El edificio está construido en piedra sillar, mampuesto grueso y ladrillo. Posee planta de una nave de tres tramos, con cabecera recta orientada al este (aunque al interior es un polígono de cinco paños). Debido a la reorientación de la iglesia en época posterior, actualmente el acceso se sitúa en esta cabecera y el antiguo tramo de los pies, al que se adosada la torre, es hoy el ábside.
La antigua cabecera se cubre con bóveda de terceletes sobre capiteles de tradición gótica, decorados con hojas de parra, bellotas y cardinas.
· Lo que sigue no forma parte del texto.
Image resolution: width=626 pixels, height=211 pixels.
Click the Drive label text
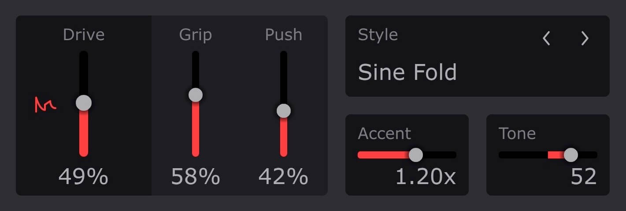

La nave es de escasa altura en relación a su longitud y tiene escasos vanos de iluminación, únicamente dos en el muro sur y un óculo sobre el coro.
En el tercer tramo de la nave (siempre según la orientación original) se abrieron dos capillas de diferente tamaño, a modo de falso crucero. La de la derecha está dedicada a la Virgen del Rosario, es de finales del siglo XVI y se cierra con una bóveda estrellada de nervios combados, en cuyas claves de estuco, aparecen rostros y cruces, así como una piña pinjante en la clave central. En sus muros se conservan restos de pintura. Frente a ella se abre la capilla de Santa Bárbara, con cúpula rebajada sobre pechinas y decoración de estuco a base de casetones de flores, guirnaldas, medallones, tornapuntas y hojas, con un entablamento de tacos y un altar-retablo con frontón que permite datarla en época barroca.
También es posterior el coro alto (situado en la antigua cabecera), que conserva en sus muros restos de pintura barroca con motivos vegetales, y un pequeño baptisterio situado a la derecha del sotocoro, con una pila de mármol.
En el muro sur, junto a la actual cabecera se abre un pequeño pasaje que lleva a la nueva sacristía; en la pared que la separa de la nave hay una puerta cegada que se insinúa en arco de herradura apuntado.
En el exterior el ingreso adintelado está protegido por un pórtico ochavado con techumbre plana, abierto en tres frentes mediante arcos de medio punto, añadido posteriormente.
En el muro sur de la capilla de Santa Bárbara y junto a la esquina del muro este de la misma, hay tres vanos cegados de ladrillo que insinúan la curvatura y el despiece de los arcos de herradura, que se rodean de un marco adintelado que recuerda los típicos alfices musulmanes o mudéjares. En la parte superior de este muro sur de la nave, sobre la antigua cabecera y sobre la actual, hay una galería de arquillos doblados de ladrillo, mientras que en el frente norte, hay una amplia cornisa de hiladas de ladrillo en esquinilla. Las esquinas de la construcción se refuerzan con contrafuertes ataludados.
Lo más destacado del conjunto es la torre, adosada a la actual cabecera. Responde a la tipología del mudéjar tardío de mediados del siglo XVI, es de ladrillo, de planta cuadrada y tiene cinco cuerpos. El primero, de escasa altura, hace de basamento o pedestal para los otros cuatro. La línea de imposta que separa cada cuerpo de la torre es una cornisa saliente, que combina el bocel y el cuarto de bocel. El ladrillo decorativo se dispone en bandas de esquinilla y cruces de múltiples brazos formando rombos en resalte y rehundidos. El último cuerpo, el de campanas, se abre en parejas de arcos rebajados en cada lado, cuya rosca se obtiene mediante cuatro boceles. Sobre la cornisa del segundo piso de la torre se conservan restos de almenas, muy deterioradas, similares a las de la torre de Monzalbarba, documentada en 1545.